Responsables Scientifiques : Virginie Galeote & Delphine Sicard
ADEL

Sur le plan fondamental, nos travaux s’articulent autour de 4 thèmes majeurs :

  • Base génétique des propriétés des souches et impact de la composition du milieu sur la dynamique fermentaire.

Nous recherchons des QTLs, X-QTLs, eQTLs, fQTLs qui expliquent les variations de phénotypes comme les capacités fermentaires, la durée de phase de latence, les limitations nutritionnelles notamment lipidiques, les besoins en azote, les traits d’histoire de vie (viabilité des levures, taux de croissance, …), la production d’arômes et de sulfites, la valeur sélective. Nous développons également des approches d’évolution expérimentale qui nous permettent d’identifier des gènes candidats impliqués dans ces phénotypes. Des approches d’édition des génomes sont utilisées par la suite pour valider les gènes candidats. Enfin, nous étudions les interactions génotype x environnement, par exemple l’impact des phytostérols ou de la composition en dipeptides sur l’expression des gènes d’intérêt. Ces études portent principalement sur l’espèce Saccharomyces cerevisiae.
Projets : CASDAR NITROGENES, ANR ENZINVIVO, ITN AROMAGENESIS, ITN YEASTDOC, AIC IPSO
Doctorant(e)s et post-doctorant(e)s : Carmen Becerra, Irene de Guidi, Marta Avramova

  • Histoire évolutive des levures domestiquées

Nous cherchons à retracer l’histoire évolutive des levures d’œnologie et de boulangerie à travers des approches de génomique des populations. Un intérêt particulier est aussi porté à la caractérisation des mécanismes d’adaptation (transferts horizontaux de gènes, recherche de loci sous sélection, etc…) par des approches de génomique comparative, génétique et génomique fonctionnelle. Ces études concernent à la fois l’espèce modèle Saccharomyces cerevisiae et d’autres espèces de levure présentes dans les moûts de raisin (Hanseniaspora uvarum et H. opuntia) ou dans les levains de panification (Kazachstania bulderi et K. humilis). Nous travaillons également sur les vins et pains anciens en collaboration avec des archéologues.

[Consigne 1] Relevez tous les projets nommés dans le texte sur les levures.
[Consigne 2] D'après le texte sur les levures, avec qui l'équipe collabore-t-elle pour ses travaux sur les vins et pains anciens ?
[Consigne 3] Poursuivez le texte sur les levures à partir de sa dernière phrase.
Le matériel qui suit provient d'une autre source.

[Données de l'exercice]
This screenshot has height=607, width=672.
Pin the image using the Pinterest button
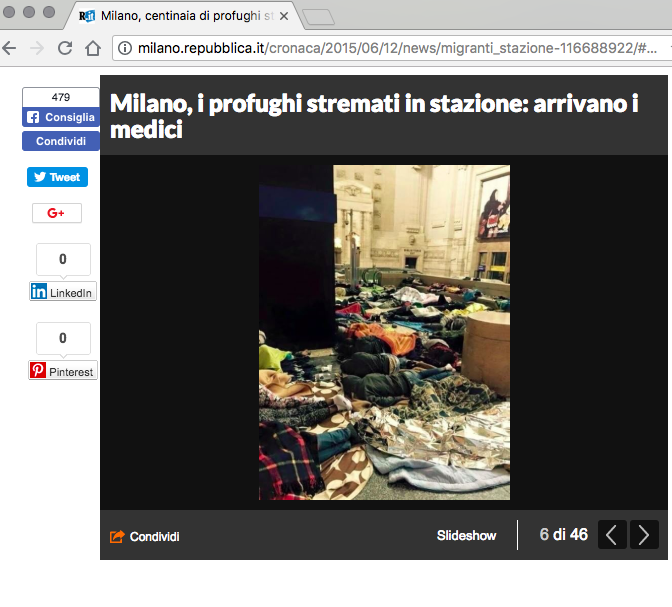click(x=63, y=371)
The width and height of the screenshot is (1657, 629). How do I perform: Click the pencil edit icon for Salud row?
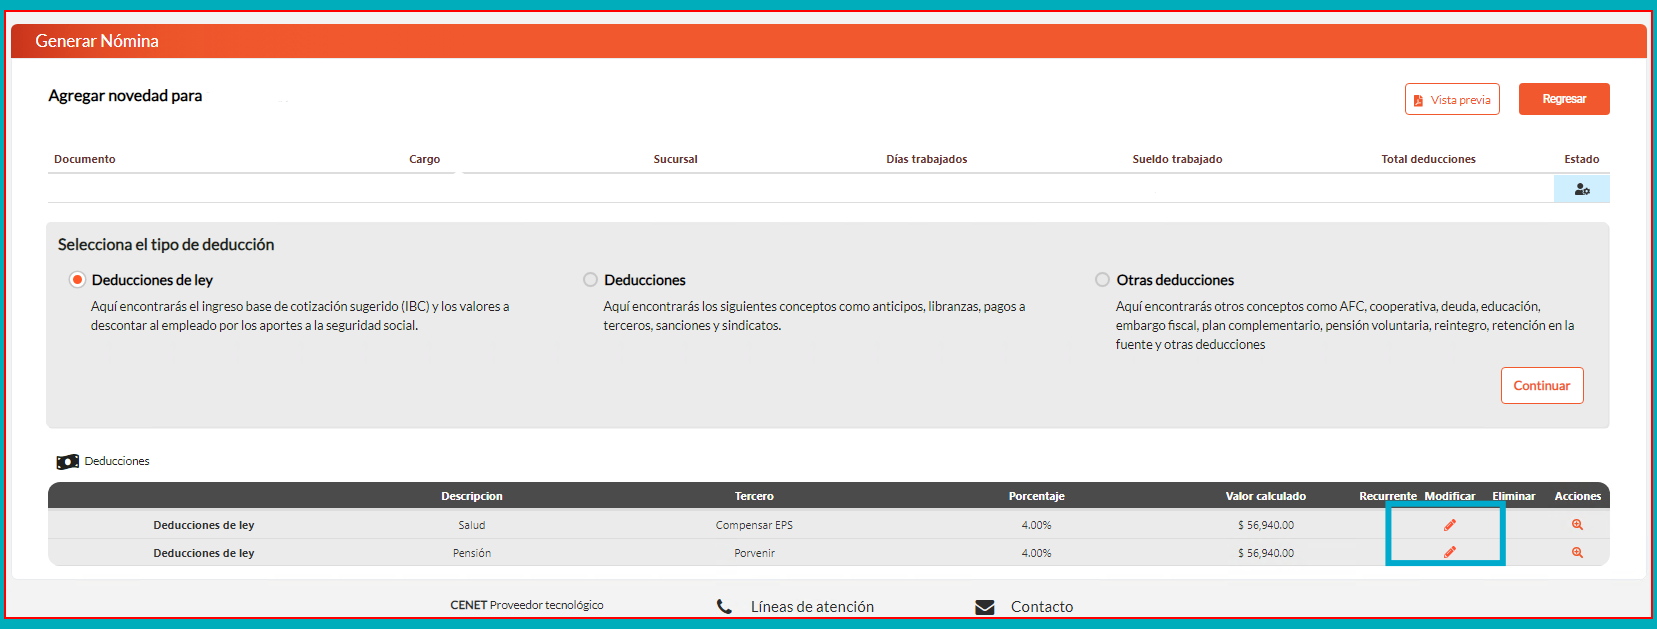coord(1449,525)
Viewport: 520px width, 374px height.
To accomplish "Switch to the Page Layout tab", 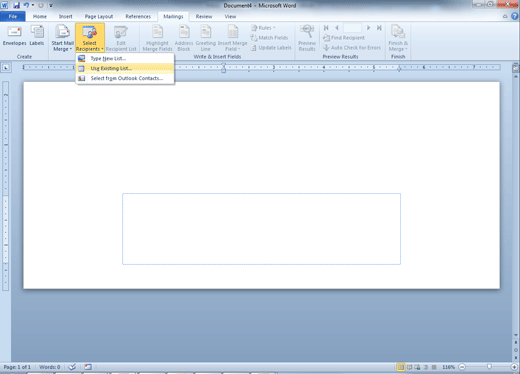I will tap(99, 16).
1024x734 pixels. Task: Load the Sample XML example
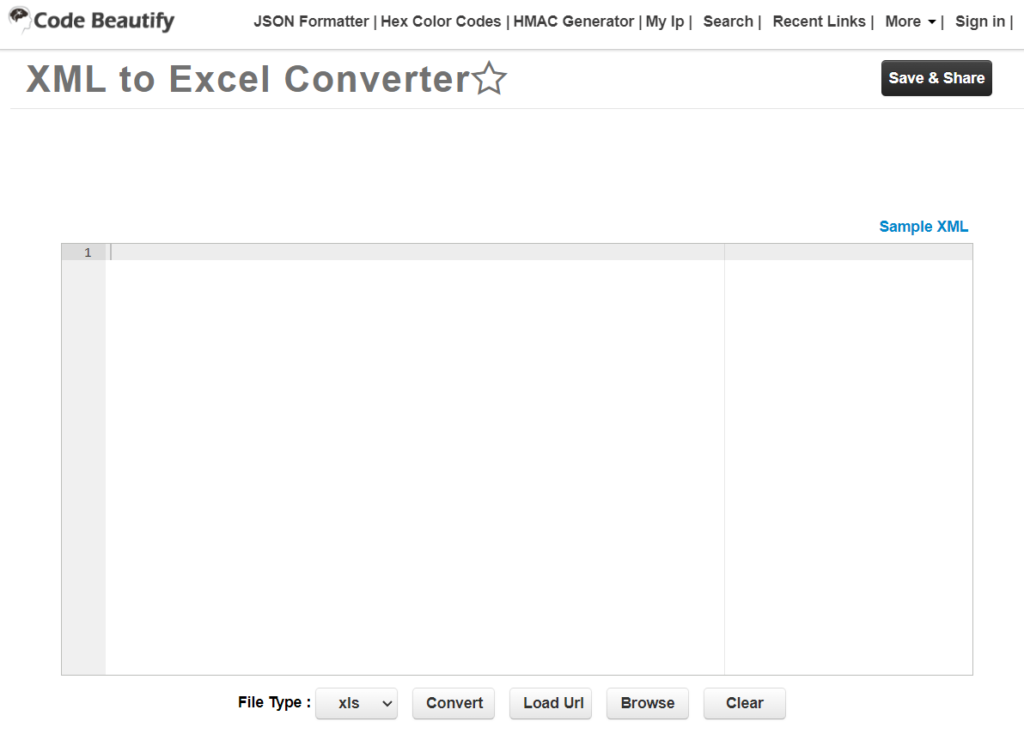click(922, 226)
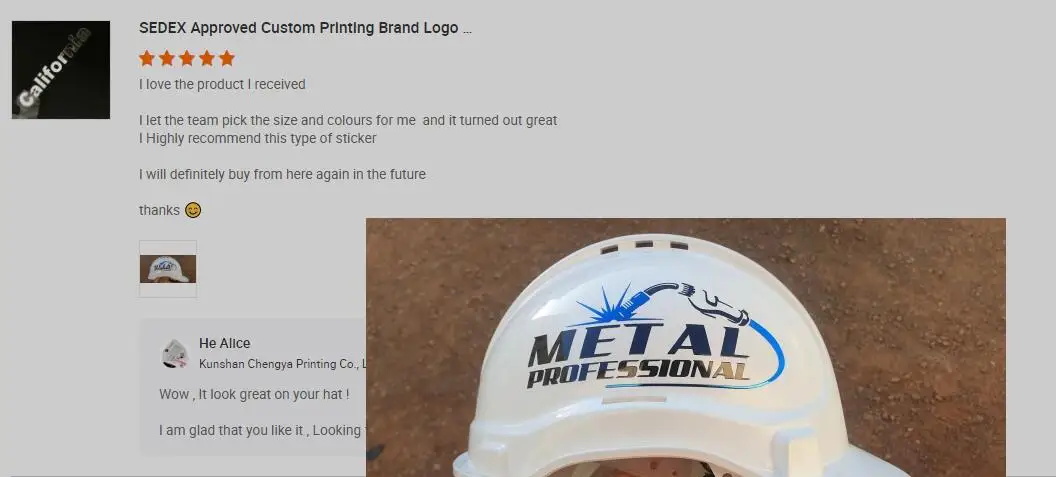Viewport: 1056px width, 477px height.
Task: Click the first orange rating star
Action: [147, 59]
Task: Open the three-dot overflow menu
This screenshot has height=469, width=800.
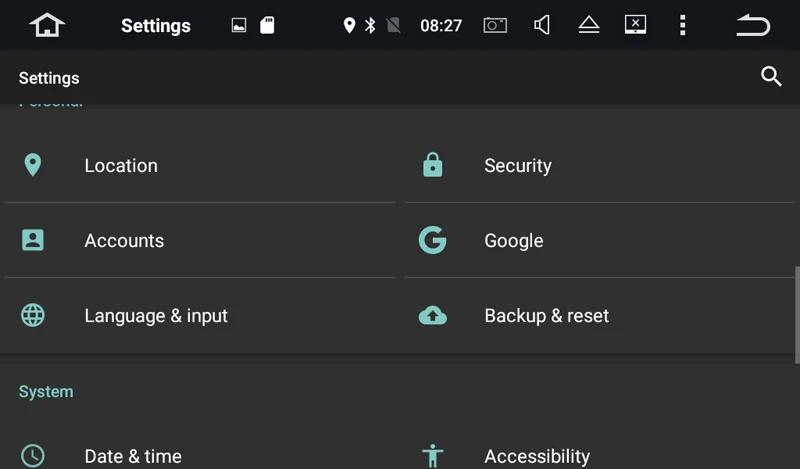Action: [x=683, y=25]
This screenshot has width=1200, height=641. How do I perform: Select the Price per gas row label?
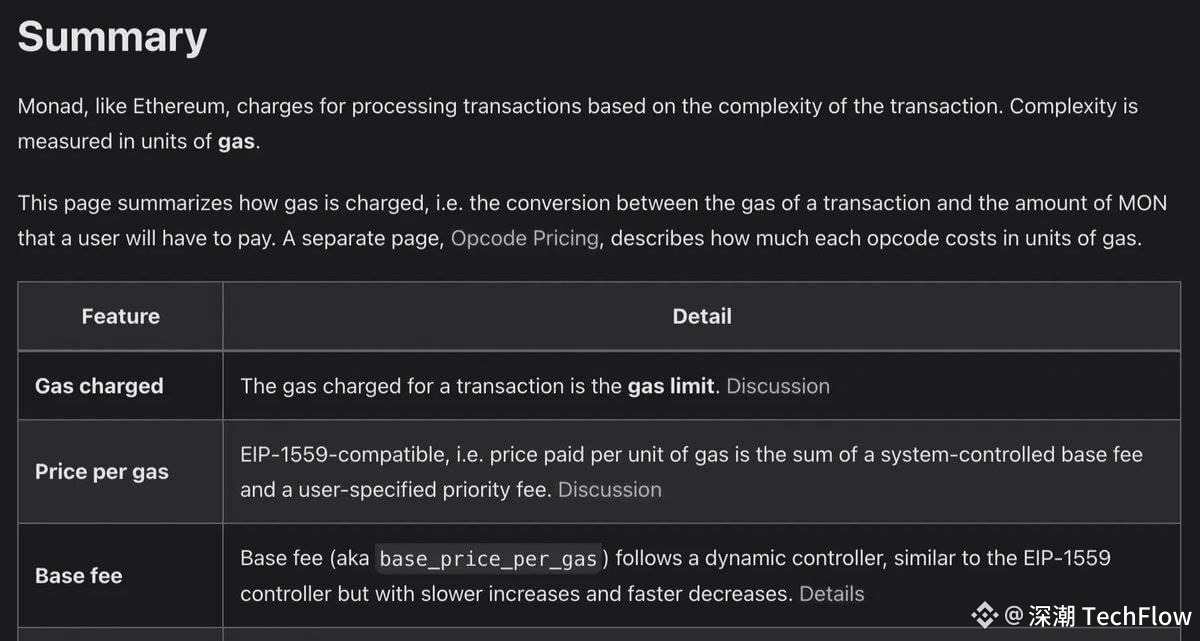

[Réponse 1] CASDAR NITROGENES, ANR ENZINVIVO, ITN AROMAGENESIS, ITN YEASTDOC, AIC IPSO

[Réponse 2] Avec des archéologues.

[Réponse 3]
Projets : ANR BAKERY, ANR VINICULTURE

  • Dynamique et évolution des communautés microbiennes

Nos projets visent à caractériser la diversité taxonomique et fonctionnelle des espèces microbiennes dans les moûts de raisin et les levains de panification, à rechercher les facteurs (terroir, cépage de vigne/variété de blé, pratiques) qui l’influencent et à analyser les flux microbiens du champ aux produits fermentés. Nos recherches s’intéressent également à la dynamique évolutive de la composition de ces communautés microbiennes et de la diversité génétique d’espèces en particulier. L’objectif est de mieux comprendre la dynamique (stabilité, résistance, résilience,…) des ferments face à des variations de pratiques et d’environnement.
Projet : ANR BAKERY, ANR PEAKYEAST, FdF « Gluten : Mythe ou réalité II», MEM METABAR-FOOD
Doctorant(e)s : Lauriane Mietton, Lucas Von Gastrow, Sonia Boudaoud

  • Propriétés émergentes des interactions microbiennes

A travers la construction de communautés microbiennes simplifiées modèles, nous cherchons à comprendre quelle est la nature des interactions levure/levure et levure/bactérie (compétition, mutualisme, commensalisme, amensalisme, …) et quelles sont les propriétés émergentes associées à l’assemblage des espèces et sa complexité. Cette thématique s’applique aux écosystèmes vin et pain.
Projets : INRA ModOeno, MEM ENovFood

En termes d’objectifs finalisés, nos activités concernent les problématiques suivantes :

  • Meilleure maitrise des procédés fermentaires
  • Amélioration des souches de S. cerevisiae en œnologie
  • Construction de « starter » mixte en œnologie
  • Conservation des espèces microbiennes impliquées dans les produits fermentés et des savoir-faire associés

Approches utilisées :

  • Recherche de QTLs, xQTLs, eQTLs, fQTLs de caractères d’intérêts
  • Evolution expérimentale
  • Edition de génome
  • Génomique comparée, Génomique des populations et Méta-génomique
  • Génomique fonctionnelle
  • Modélisation métabolique et d’interaction écologique
  • Recherche participative

Contacts :

Virginie Galeote

Chargée de Recherches INRAE

Tél : 04 99 61 21 10

Courriel : virginie.galeote@inrae.fr

Delphine Sicard

Directrice de Recherches INRAE

Tél : 04 99 61 24 60

Courriel : delphine.sicard@inrae.fr

Personnels :

Chercheurs, Enseignants-Chercheurs et Ingénieurs :

  • Frédéric Bigey
  • Anita Boisramé (EC AgroParisTech)
  • Irene De Guidi (EC contractuelle, Institut Agro Montpellier)
  • Hugo Devillers
  • Virginie Galeote (Resp. d’équipe)
  • Jean-Luc Legras
  • Cécile Neuvéglise
  • Thibault Nidelet
  • Jessica Noble (Détachée Lallemand)
  • Diego Segond
  • Delphine Sicard (Resp. d’équipe)

Assistants-Ingénieurs et Techniciens :

  • Lucie Arnould
  • Cécile Cadoux
  • Stéphane Guézenec
  • Thérèse Marlin
  • Martine Pradal
  • Céline Serre
  • Olivier Teuf (Détaché Lallemand)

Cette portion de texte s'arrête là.